Successful Team Time Trial Racing

The team time trial is one of the most amazing types of road racing when it is well conducted. Multiple riders from the same team working together in prefect harmony is a beautiful sight to see. While this type of race is very uncommon in elite or masters racing, it is usually a part of big pro stage races and is a very important, integral part of collegiate racing. There is a collegiate national championship on the line for the event, and is at least supposed to be an event at every one of the collegiate weekends. Because it is not normally seen in district racing, it is a great opportunity for collegiate athletes to experience this type of racing. In particular, training and racing team time trials helps build team unity, gets the riders to better know and appreciate their teammates, and allows them to evaluate and work on strengths and weaknesses of pacing themselves in a break away situation and handling the bike efficiently.

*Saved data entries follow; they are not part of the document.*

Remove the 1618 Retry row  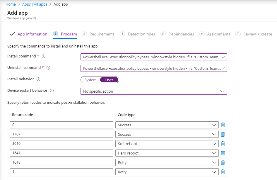point(223,162)
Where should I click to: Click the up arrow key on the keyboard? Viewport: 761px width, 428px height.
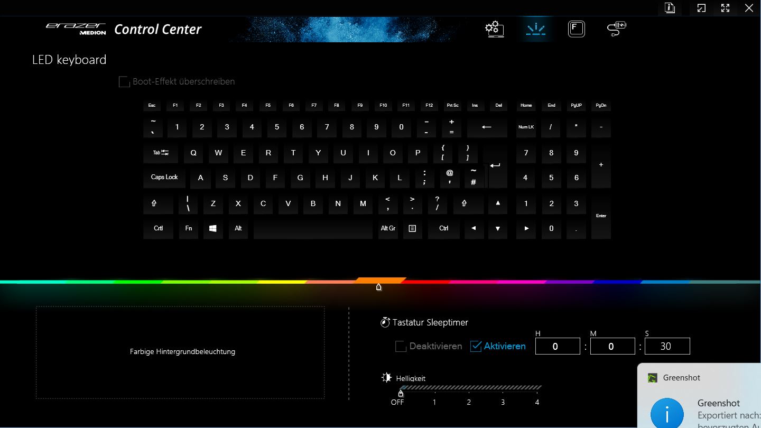tap(497, 203)
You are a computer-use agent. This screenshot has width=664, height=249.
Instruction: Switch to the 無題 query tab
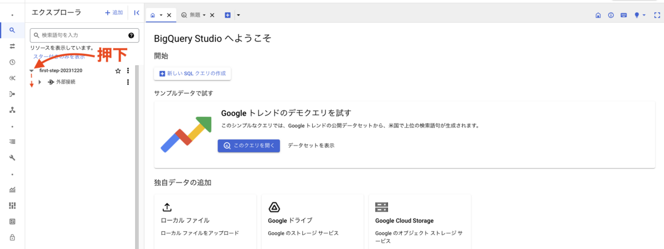(x=193, y=15)
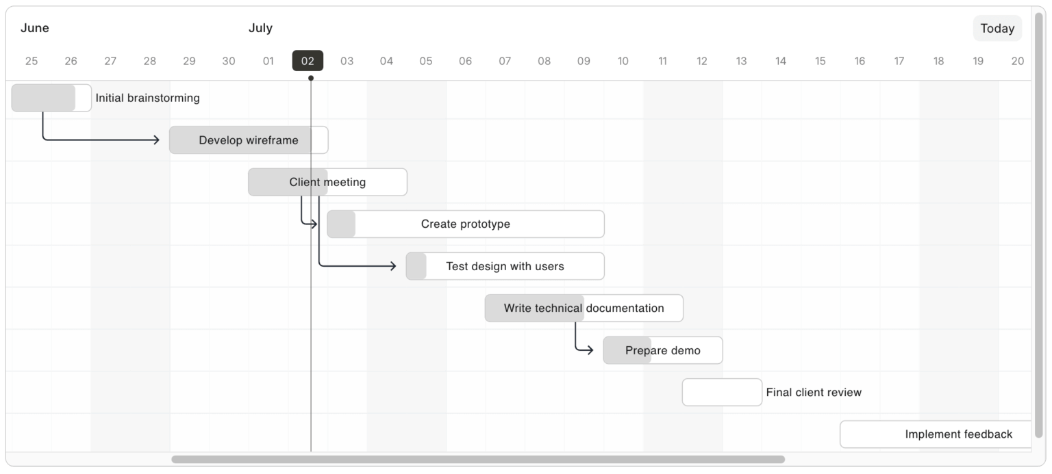Viewport: 1052px width, 474px height.
Task: Click the Today button
Action: tap(997, 29)
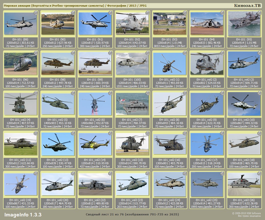Click the JPG icon on EH-101_vol2 (11)

click(36, 133)
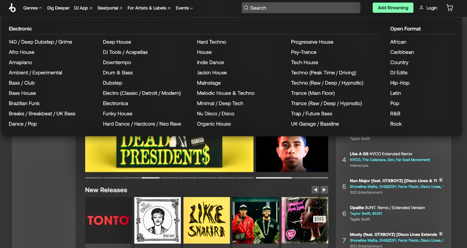Screen dimensions: 467x248
Task: Click the Login user icon
Action: [x=421, y=8]
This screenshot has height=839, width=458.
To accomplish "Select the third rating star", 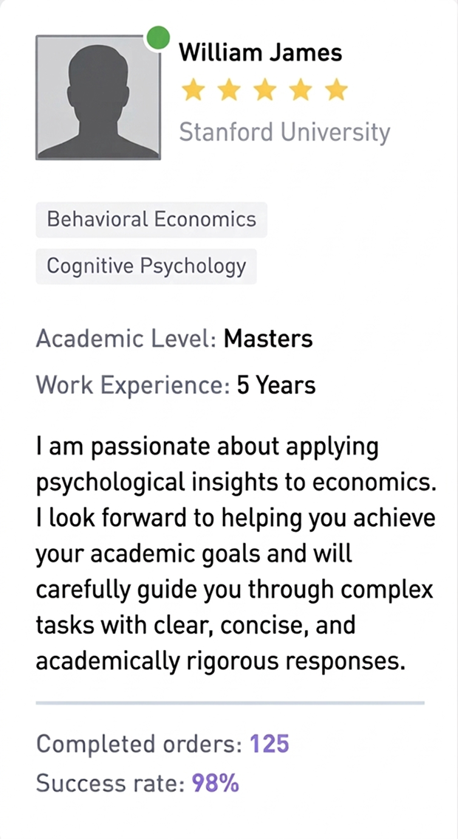I will point(264,90).
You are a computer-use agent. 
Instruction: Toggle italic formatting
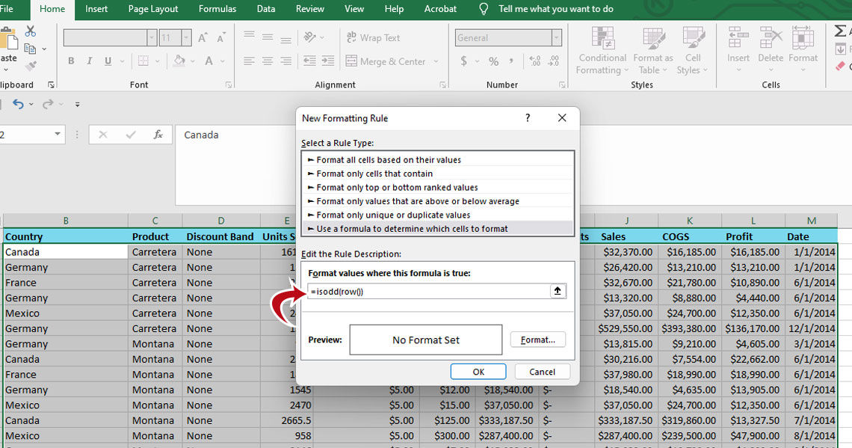(x=90, y=61)
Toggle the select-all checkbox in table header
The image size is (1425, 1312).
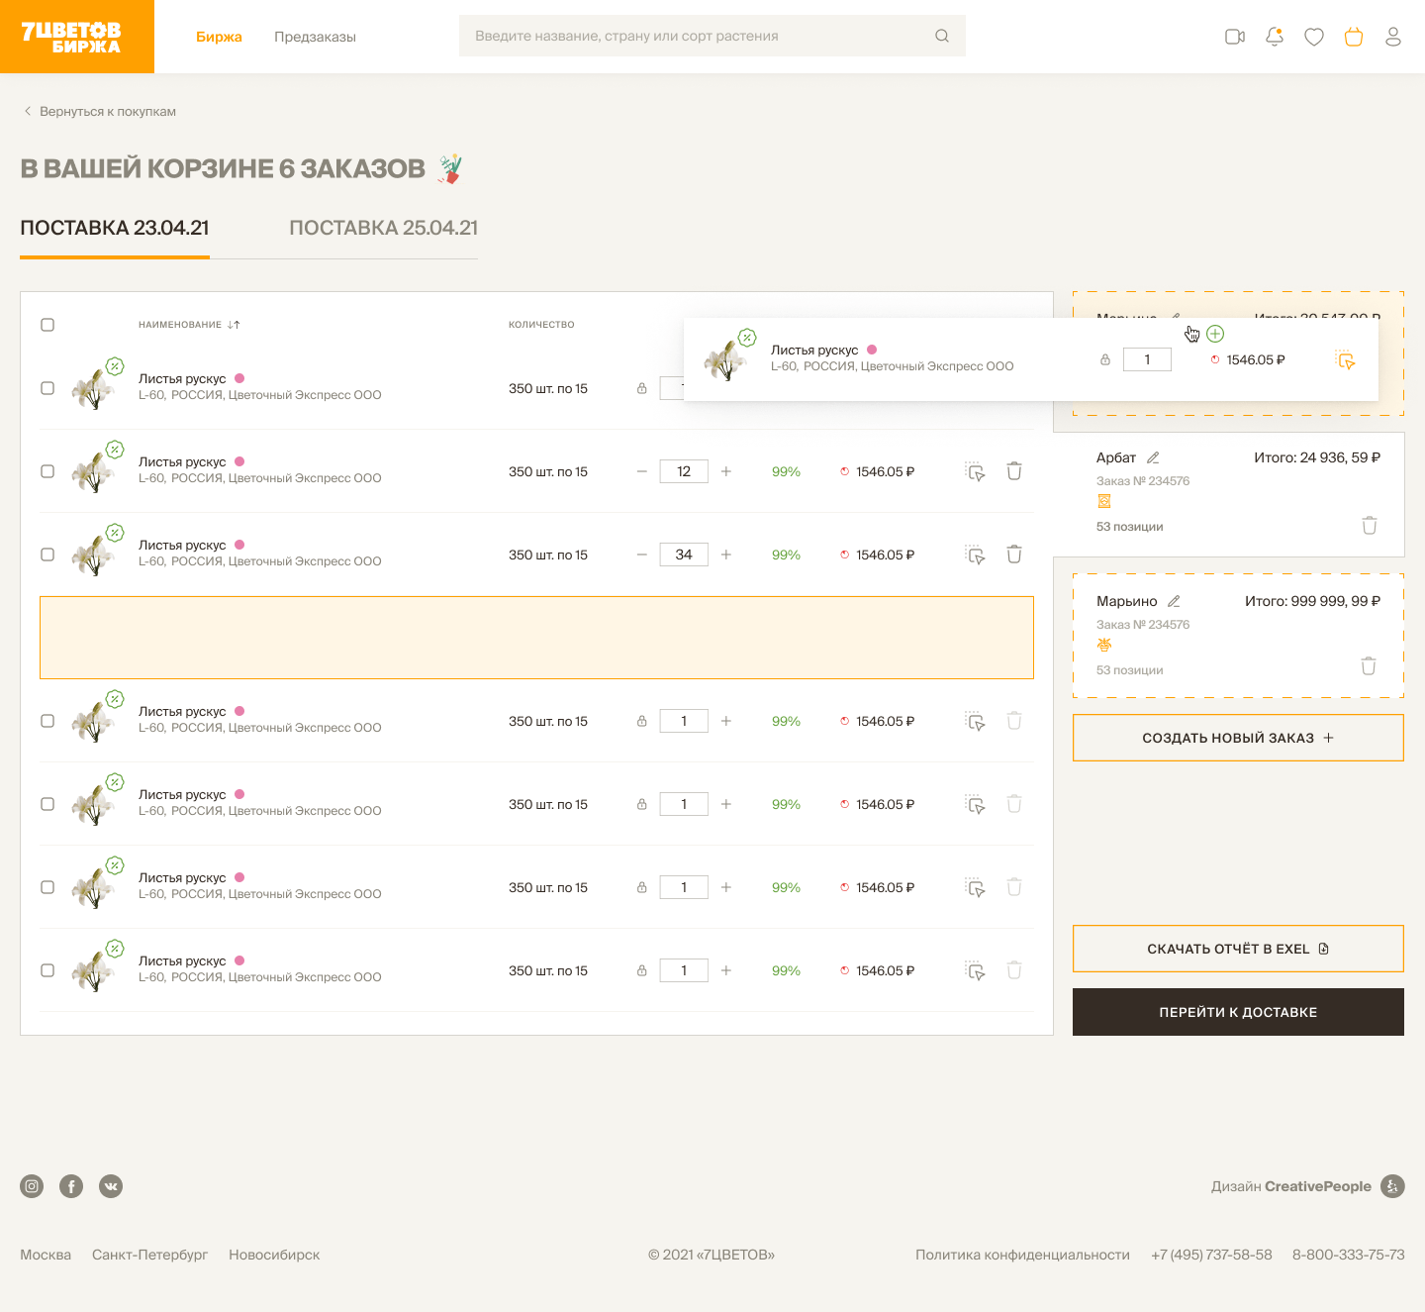click(x=48, y=325)
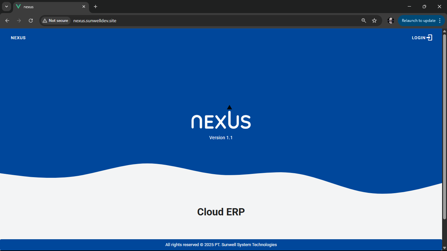Focus the nexus.sunwelldev.site address bar
This screenshot has width=447, height=251.
(x=196, y=21)
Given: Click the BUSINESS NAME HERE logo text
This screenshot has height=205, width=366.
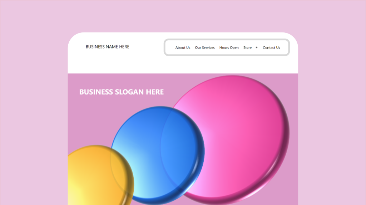Looking at the screenshot, I should coord(107,47).
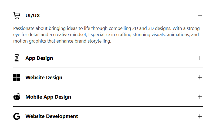Expand Website Development using its plus icon
Screen dimensions: 216x139
(200, 116)
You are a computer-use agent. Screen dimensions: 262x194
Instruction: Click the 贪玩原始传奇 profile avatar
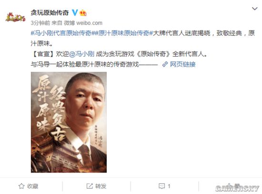(15, 17)
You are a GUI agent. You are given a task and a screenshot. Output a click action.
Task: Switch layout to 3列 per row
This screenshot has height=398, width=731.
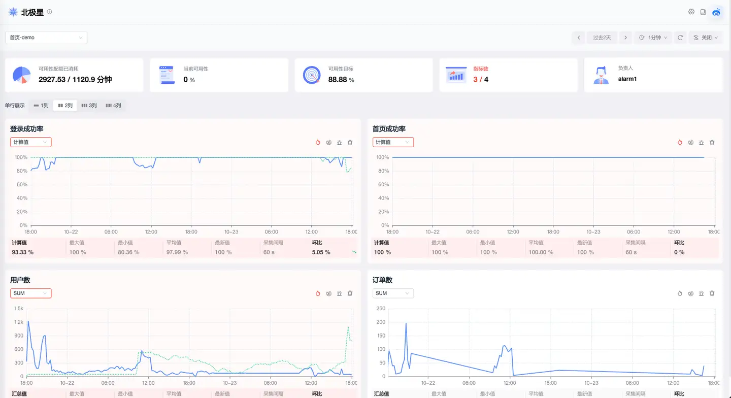pos(89,106)
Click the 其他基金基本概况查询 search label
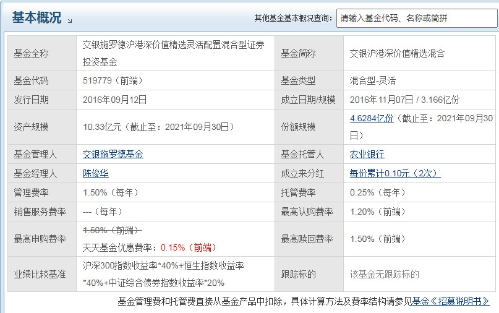The image size is (499, 313). [293, 18]
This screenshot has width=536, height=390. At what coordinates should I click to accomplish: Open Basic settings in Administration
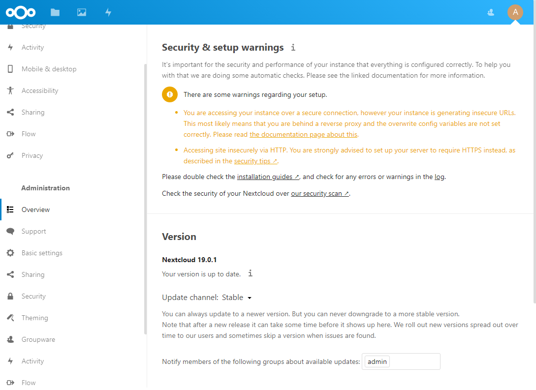coord(42,253)
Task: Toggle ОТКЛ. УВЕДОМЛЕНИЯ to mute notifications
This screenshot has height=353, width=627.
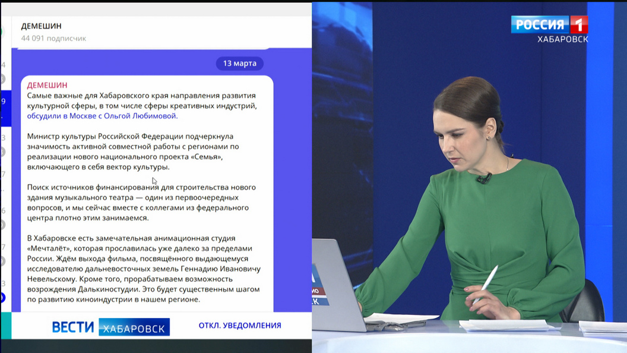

Here are some tips for both training for and racing team time trials:

  • Like any aspect of cycling, team time trialing requires practice. It is a good idea to really try to schedule in the practice once a week (it is a good workout anyways!) and include all of the riders that you will be competing with. Remember that in team time trial, you can race up one category, so a B team can have a C rider, and an A team can have a B rider. You also need to commit to
    oing to the same collegiate race weekends so you will have your team fully formed and ready to ride.
  • Communication is key. Usually the team starts with 3 or 4 riders and it is the time of the second or third rider crossing the line that counts. Check the specific rules for how many riders need to cross the line, and how many you can or have to start with. Riders are often mismatched, especially if one rider is riding in a category above them, so be sure that you are communicating with your team. If you are having a hard time pulling through and the rest of the team is cruising along, either sit in for a few pulls to get your legs under you, or take one last big pull and let the riders go. Of course only drop off of the group if the team does not need you to complete the race and has the required number of finishers with them.
  • Pacing determines the outcome of the race. The group needs to go as fast as possible, without surging through on the front and creating gaps. Maintain the speed of the group while not blowing up by regulating the amount of time at the front. If you are the strongest rider that day or are feeling good, take a bit longer pulls. If you are having trouble maintaining the pace, take shorter pulls. The group should be doing short pulls anyways, like around 15-20 seconds. Be realistic with yourself and don’t go over your limit at the front! If you blow up and come off of the back or can’t maintain position in the paceline, the team will slow down dramatically. It is not a macho match out there- it is a streamlined, well-oiled machine! Communicate while doing this, and if you are really in the pain cave and can’t come through, sit on the back for a bit but communicate to your team that you are doing that so the person coming off the front knows to slip in ahead of you.
  • Speed and efficiency. Be very smooth, down in the drops, fast cadence. Communicate that you are coming off of the front with a flick of the elbow and slide back to the rear of the group. Do not swing out wide, the group gets faster when it is compact. Slide in smoothly as soon as you cleared the last wheel.
  • Watch the power on the hills! You will probably have a variety of people in the group, some climbers, some better in the flats. Regulate the power (not speed) on the hills so you don’t drop the non-climber. There are two ways to pace on the hills that can lead to increased speed. First, if the hill is not that significant and you are still going fast, have the climber type put in additional time at the front. This will save the non-climber from fighting the still significant wind as well as the hill. Second, if the hill is steep, put the non-climber in the front or second wheel of the group and he (or she) will communicate the pace that they can handle. Once over the hills get back to an efficient paceline and let the non-climber sit in for a bit to allow them to catch their breath. If you can handle it, you can also try to push the non-climber, but it is pretty hard to pull off!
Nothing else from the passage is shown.